▸ **EXERCISE DETAILS**
Write the next part of the text about Bruce Springsteen's Ghost of Tom Joad Tour, picking up after its final sentence.

▸ **TEXT EXTRACT**

-- -- --

The Ghost of Tom Joad Tour was a worldwide concert tour featuring Bruce Springsteen performing alone on stage in small halls and theatres, that ran off and on from late 1995 through the middle of 1997.  It followed the release of his 1995 album The Ghost of Tom Joad.

The tour represented Springsteen's first full-length, solo tour; he traveled with only an instrument technician and a sound engineer.   As such it was a marked departure from the high-energy shows with the E Street Band that Springsteen had become famous for.  The album itself was quiet, dark and angry, and Springsteen presented it as such in the shows on the tour.  Older songs from Springsteen's catalog, such as "Born in the U.S.A.", were presented in very different, often harsh re-arrangements.

The result, especially in the tour's first leg of shows, was an uncompromising portrayal of pessimism; Jon Pareles of The New York Times said that with the tour's performances, Springsteen "has taken his music to an extreme, a depressive's view of tedious, unending woe."  Greg Kot of the Chicago Tribune wrote that "In contrast to past tours, which have been celebratory events tinged by introspection, Springsteen brought a sobering sense of solitude" to the shows of this tour.  By some of the later shows of the tour, however, Springsteen relaxed the mood a bit by interweaving a few new songs with an almost comedic bent.

Itinerary

The tour began on November 21, 1995, at the State Theatre in New Brunswick, New Jersey. The first group of shows ran through the end of the year in major media centers such as Los Angeles, the San Francisco area, Washington, D.C., Philadelphia, New York City, and Boston.

After a winter holiday break, the show visited other North American cities in January 1996, including a stop in Youngstown, Ohio, due to "Youngstown" being the album track most (relatively) played on radio.

February and March saw shows in Western Europe, followed by a three-week break during which Springsteen attended the Academy Awards show in Los Angeles. The tour resumed in Europe through early May.

A family man with three small children at the time, Springsteen took off the summer of 1996 and then started again in the U.S. in mid-September, playing smaller markets and colleges, as well as local stops in Asbury Park and his old St. Rose of Lima School in Freehold, and finishing in mid-December.

Another winter holiday break was taken, then in late January 1997 Springsteen took the show to Japan and Australia for three weeks. In May the final leg started up; first Springsteen went to Stockholm to accept the Polar Music Prize, then he toured Central Europe, seeing Austria, Poland, and the Czech Republic, before concluding with additional shows back in Western Europe. The 128th and final show of the tour was on May 26, 1997, at the Palais des Congrès in Paris and was attended by hundreds of fans from around the world.

-- -- --

▸ **PROVIDED MATERIAL**
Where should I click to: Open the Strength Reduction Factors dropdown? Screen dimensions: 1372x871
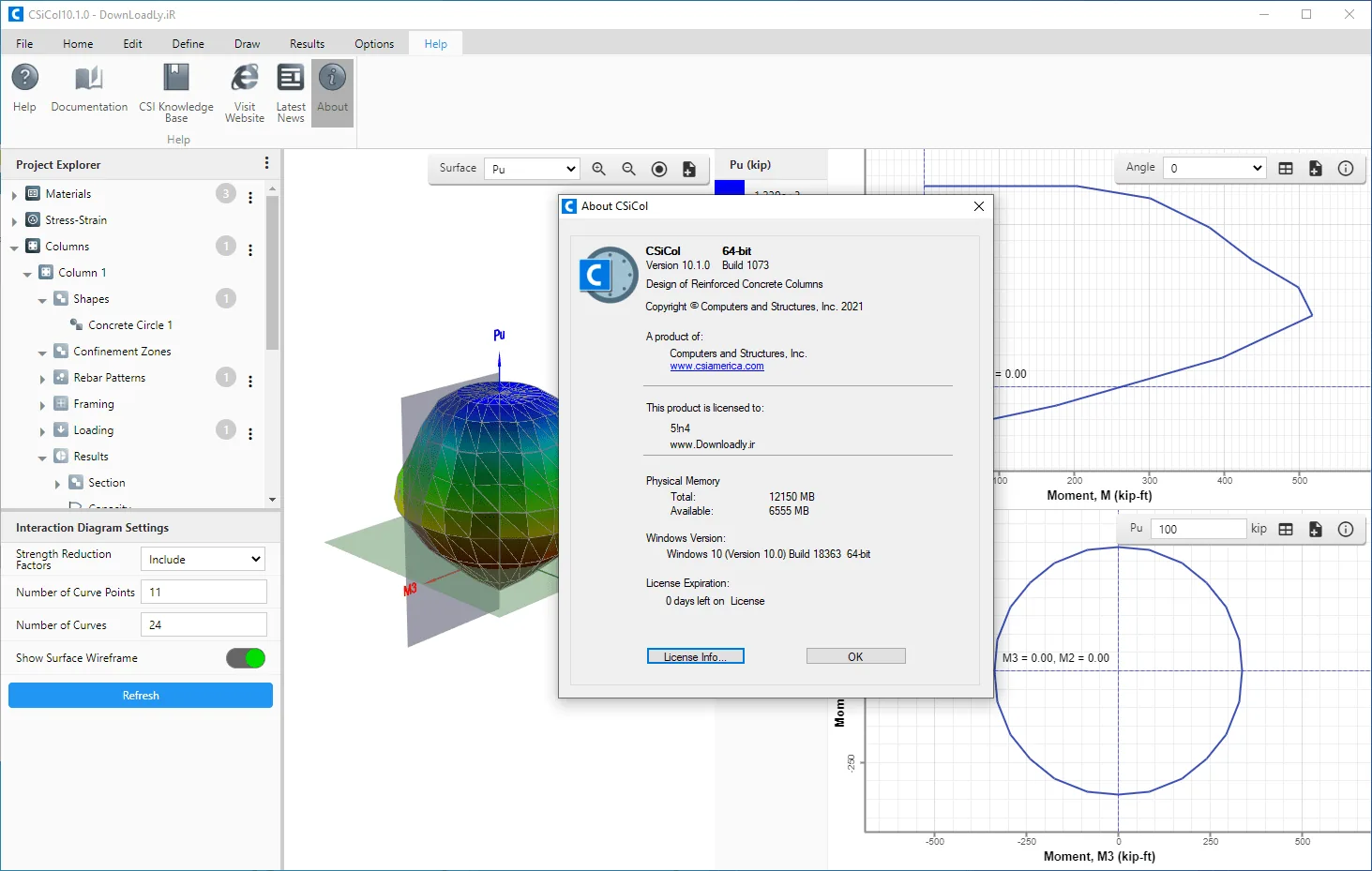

-- -- --

▸ **TASK ANSWER**
Show
While the Ghost of Tom Joad album was in the more acoustic, somber vein of his earlier Nebraska, it did contain some limited additional instrumentation and arrangements. However, Springsteen decided to perform the new material completely by himself, using only acoustic guitar and harmonica. (A couple of the dourest Joad numbers did have a hidden offstage synthesizer being played by Springsteen's guitar technician Kevin Buell.)

Given that Springsteen was famous for his full-band, high-energy, crowd-rousing concerts, this tour was sure to be a surprising departure. Advertisements tried to make this clear, and all show tickets were printed with Solo Acoustic Tour on them to give audiences a firm understanding of what to expect (and leading some to call the tour by that name, although it would become ambiguous in light of the later Devils & Dust Tour; Springsteen's publicists did not give this tour any formal name).

After an opening rendition of "The Ghost of Tom Joad", which featured audience members whooping and "Brooocing" by habit, Springsteen regularly addressed this audience with some variation of this speech:

"This is where I get to set the ground rules a little bit ... a lot of these songs tonight were composed using a lot of silence, silence is a part of the music, so I really need your collaboration tonight in giving me that silence so I can do my best for you ... if you feel like clapping or singing along, you'll be an embarrassment to your friends and family ... if someone sitting next to you is talking, politely ask them to shut the fuck up ... Don't make me come down there and smack you around, it'll mess with my man-of-the-people image."

Sometimes Springsteen felt the need to reiterate parts of the message after subsequent songs, especially if Brooocing continued.  The whole bit created quite an impression among Springsteen fans, some of whom would always refer to this as the Shut the Fuck Up Tour as a result, and others of whom would wish the same rules were in effect for slower songs at future Springsteen E Street Band concerts.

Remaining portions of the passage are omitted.